Vice Principal Darryl Miles agrees about the importance of community involvement in equity work. “I’ve come to learn that this work cannot be isolated to just the staff. You have to have families involved and incorporated because it has to continue once students leave the building,” he emphasized.

The group agreed to follow the four protocols of the Courageous Conversations About Race program. “These agreements are not meant to hem us in, but they’re meant to make us feel like we’re all starting from a common place of dignity, of respect, of speaking for ourselves, rather than speaking for the group,” Takiguchi explained.

The four protocols are Stay Engaged, Experience Discomfort, Speak Your Truth, and Expect and Accept Non-Closure. The group also developed an agreement to honor any requests of confidentiality made by community members who may otherwise feel vulnerable sharing personal stories.

Initial discussion centered on the desire for a larger and more diverse group. Increasing awareness is one necessary measure. Takiguchi also suggested the need to examine “the barriers that we may unconsciously be holding that prevent people from feeling that this is their space too.”

Then, the group watched a video produced in 2016 by students at Grant High School about the importance of having conversations about race. Afterwards, several meeting participants shared ideas and thoughts.

“In our building, that’s one of the things we can help work on, is increasing the exposure and knowledge of other cultures so kids can develop. I think if they can be educated more and understand more, then (hate speech) will decrease,” Miles said.

Parent Jackie Weissman offered a professional take. “I’m a documentary filmmaker, so I was really inspired to see that the video was student-made,” she said. Weissman suggested that the Cleveland Digital Media program might be interested in a similar project.

Throughout the meeting, several participants suggested that a partnership with other existing groups would be beneficial. These groups include the Parent Teacher Association (PTA), the Cleveland Alliance for Racial Equity (CARE), the Site Council, the Teacher Leadership Team, and the Cleveland Climate Team. Each organization has different objectives and priorities, and this group may act as a liaison, collecting ideas and streamlining systems and protocols aimed at addressing equity and hate speech at Cleveland High School.

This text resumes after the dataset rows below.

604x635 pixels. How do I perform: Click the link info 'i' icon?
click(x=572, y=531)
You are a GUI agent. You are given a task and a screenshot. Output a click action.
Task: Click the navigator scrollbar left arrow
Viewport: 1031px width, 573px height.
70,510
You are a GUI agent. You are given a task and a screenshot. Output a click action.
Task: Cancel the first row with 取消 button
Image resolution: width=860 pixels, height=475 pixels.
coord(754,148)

In particular, the Family Equity Council plans to collaborate with the Climate Team. This group is made up of six teachers, counselor Nick Yoder, Student Success Advocate Charles Hunter, and vice principals Darryl Miles and Kristy Mize. They are developing simple lessons so that every teacher can begin a dialogue about race in their classroom. “The Climate Team is going to help those teachers who may not be as comfortable talking about race,” Miles said.

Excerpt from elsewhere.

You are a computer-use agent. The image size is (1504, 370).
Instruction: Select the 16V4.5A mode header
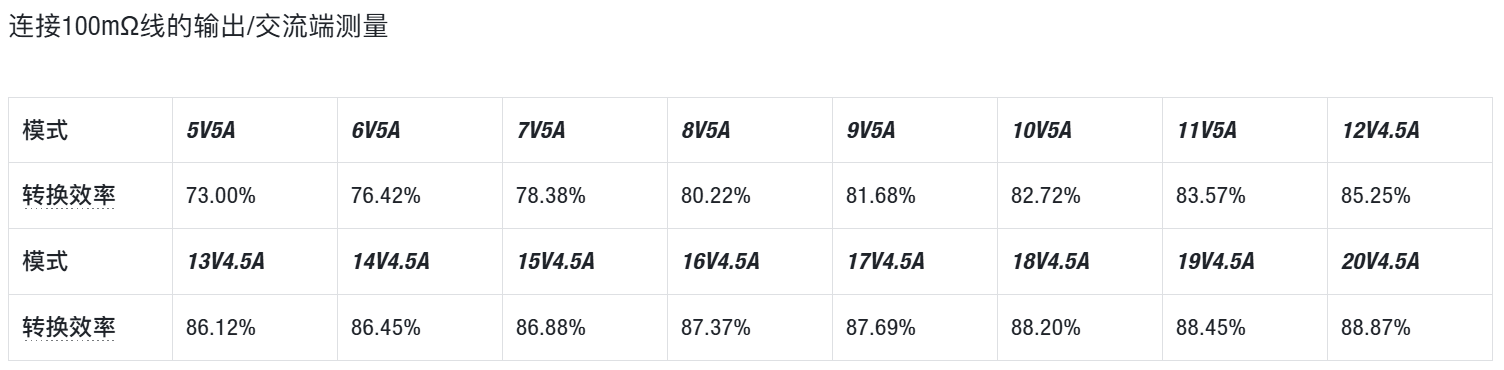coord(720,262)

Eventually, the discussion shifted from equity and inclusion to communication related to equity issues. Senior Lyle Altschul expressed a desire for improved avenues of communication between students and administration. “I know a lot of us are very concerned about these issues of sexual assault, violence, and hate speech, and we would like to have a direct line of communication with the administration and the people responsible for making these changes,” he said.

Freeman responded to the request. “I want my students to feel supported and cared for and to know that I am aligned with them and that I care deeply about these issues,” she stated.

Freeman went on to mention various modes of communication that have gained momentum this school year. This includes emails to students via Naviance, emails to parents, emails to teachers to be read aloud during class, the weekly Warrior Update video, and Flex Time with Freeman, a monthly open discussion between administration and students, the next of which will be held on May 8. Each avenue has its benefits and drawbacks, but together Freeman hopes to build a more effective communication system.

Everyone is welcome to attend the next meeting of the Cleveland Family Equity Council, on May 7 at 6 p.m. in Room 224, the Cleveland Alumni Conference Room. Topics to be covered include drafting a mission statement, goal-setting, and developing a method for introducing new-comers to the group.